1. Find the first and last position of a element in sorted array:
In this problem, they will gave us a sorted array and a number. We have to find out the first and last position of that element.
if the target is not found, we have to return [-1,-1]. We have to solve this problem in O(log_n) time. So, we have to use binary search algorithm.

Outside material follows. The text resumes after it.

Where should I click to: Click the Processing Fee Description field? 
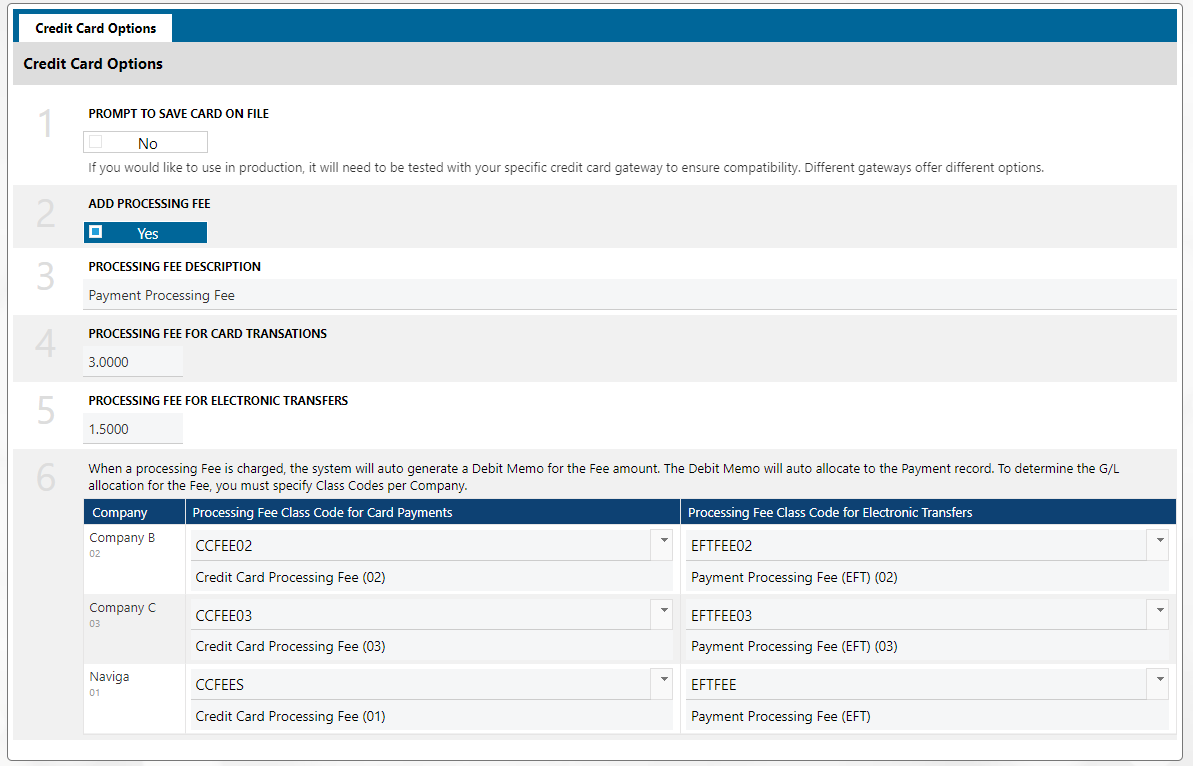coord(630,295)
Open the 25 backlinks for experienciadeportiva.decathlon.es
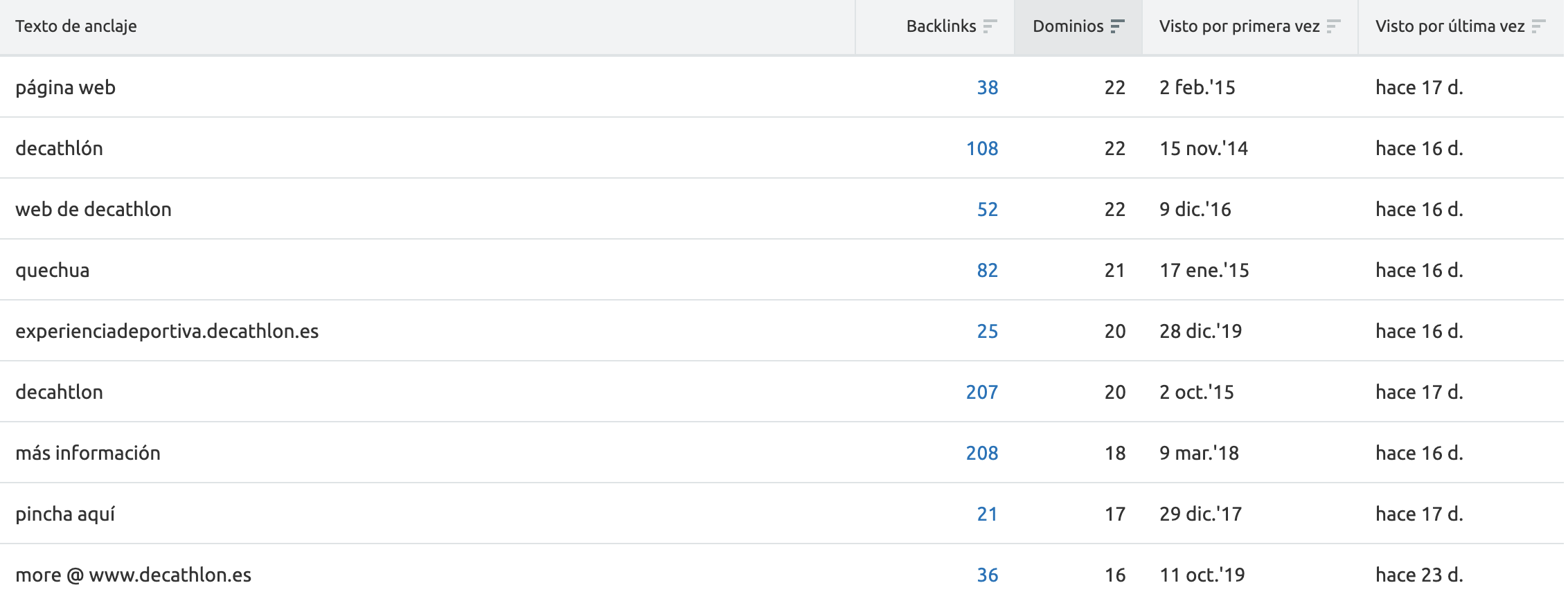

Input: nums = [5 ,7 ,7, 8, 9, 10], target=7
Output: [1, 2]
Solution:
class Solution {
public:
vector<int> searchRange(vector<int>& nums, int target) {
int st=0,en=nums.size()-1;
int index1=-1,index2=-1;
while(st<=en){
int mid = st + (en-st)/2;
if(nums[mid]>target) en = mid-1;
else if(nums[mid]<target) st = mid+1;
else if(nums[mid]==target){
index1 = mid;
en = mid-1;
}
}
int st1=0,en1=nums.size()-1;
while(st1<=en1){
int mid = st1 + (en1-st1)/2;
if(nums[mid]>target) en1 = mid-1;
else if(nums[mid]<target) st1 = mid+1;
else if(nums[mid]==target){
index2 = mid;
st1 = mid+1;
}
}
return {index1,index2};
}
};
Time complexity: O(log_n)
2. Search Insert Position:
Given a sorted array of distinct integers and a target value, return the index if the target is found. If not, return the index where it would be if it were inserted in order.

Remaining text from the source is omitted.